The more I thought about the latter option, the more attractive it seemed to me. I have a Mac Mini that could handle the synchronization, an external drive enclosure that could host the backup, and an office where this system could live. Best of all, there’s already a robust, well-known software solution for this task — it’s called rsync.
Here’s how I set it up:
The result? The script wakes up at 2am each morning, looks for new or changed files on the RAID array, copies them over to the backup drive, and tells me all about it via Twitter.
Let’s see how well this does against the problems we identified earlier:
- Hardened against external circumstances.
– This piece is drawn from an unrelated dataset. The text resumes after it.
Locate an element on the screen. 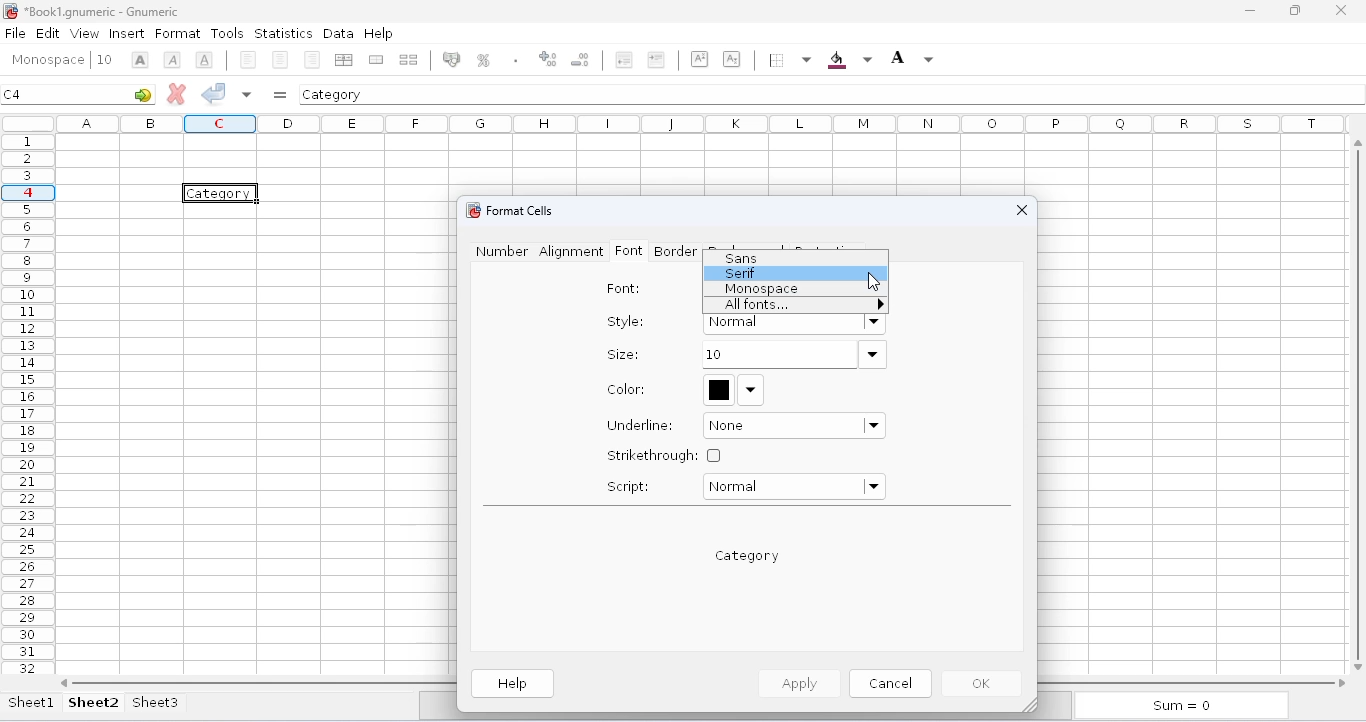  italic is located at coordinates (172, 60).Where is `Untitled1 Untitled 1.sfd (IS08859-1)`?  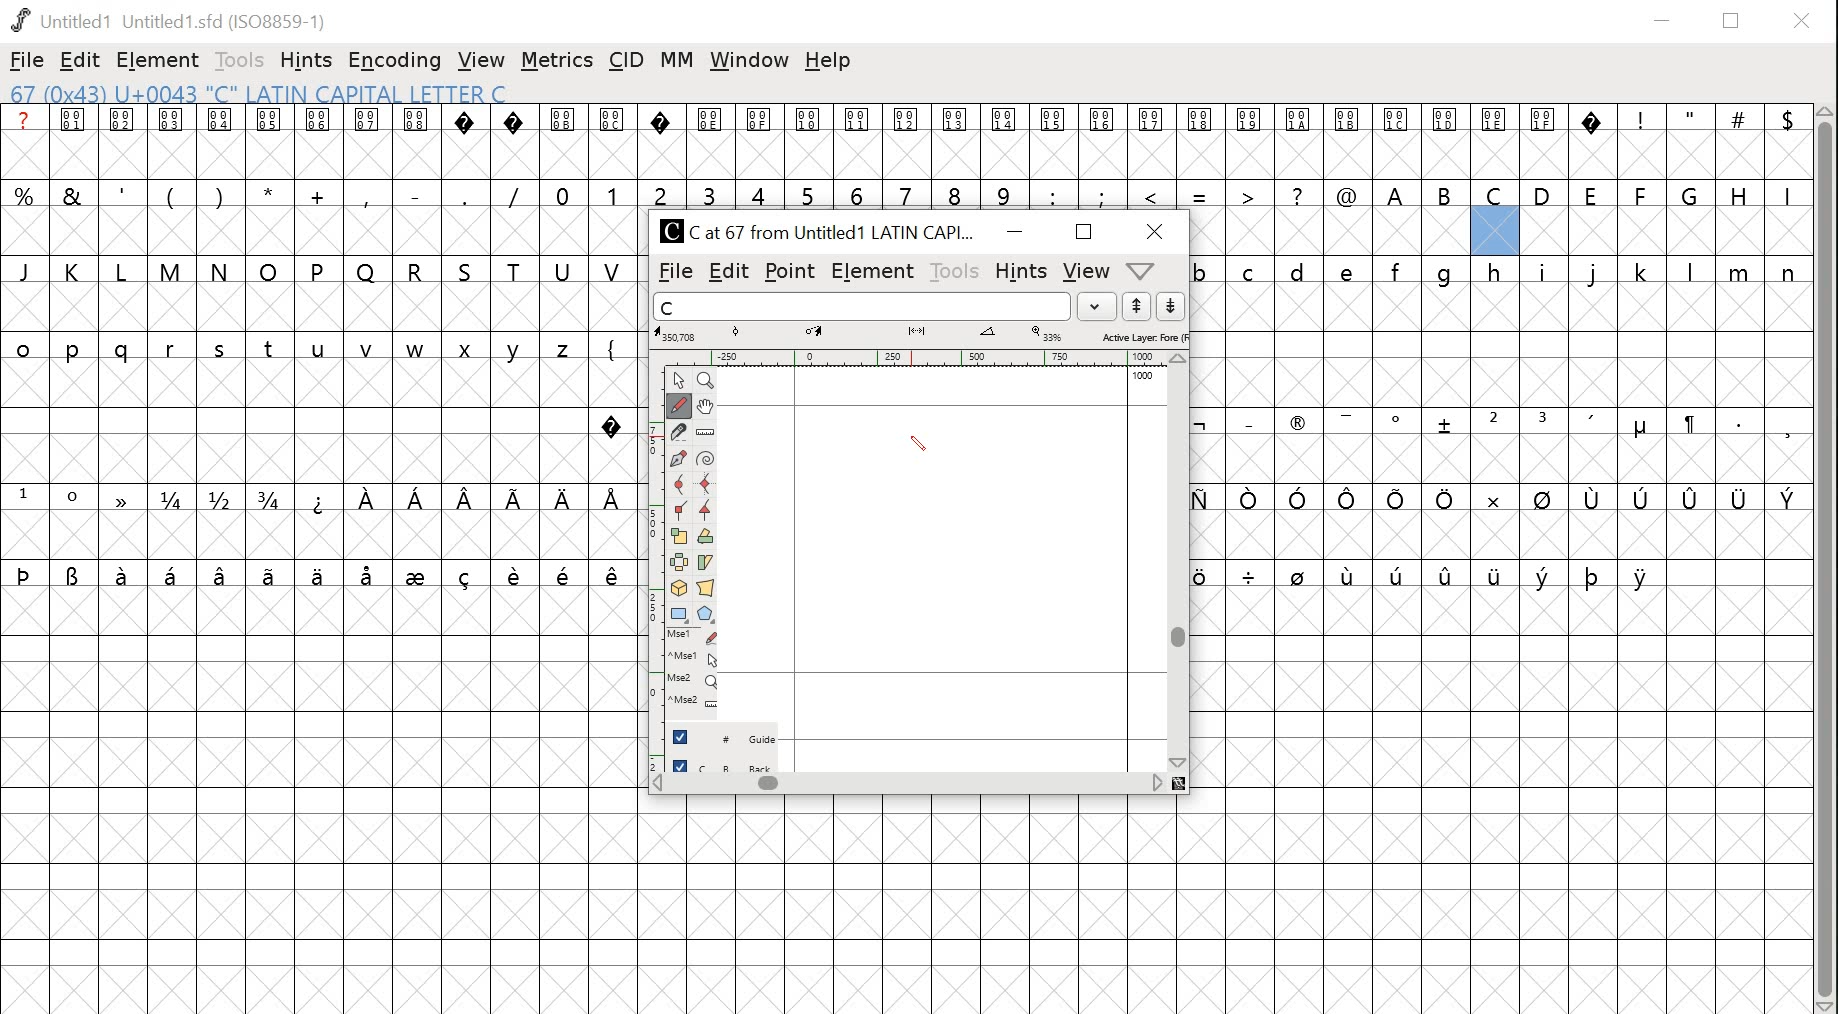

If something happens to my RAID array at home, the backup drive at work is still safe. (I think I can live with losing both copies of my data in case of a disaster affecting the entire Puget Sound area.)
- No single point of failure. If the RAID controller dies, I still have a backup at work. If the backup drive or Mac Mini dies, I just replace it with a new one.
- Deleted files are available for recovery. Since my backup script only syncs added or changed files, I can easily recover from accidental deletes.
That’s it — no monthly fee for storage, disaster recovery is just a trip to work and a Firewire cable, and I got the opportunity to hone my shell-scripting skills. I consider that a success!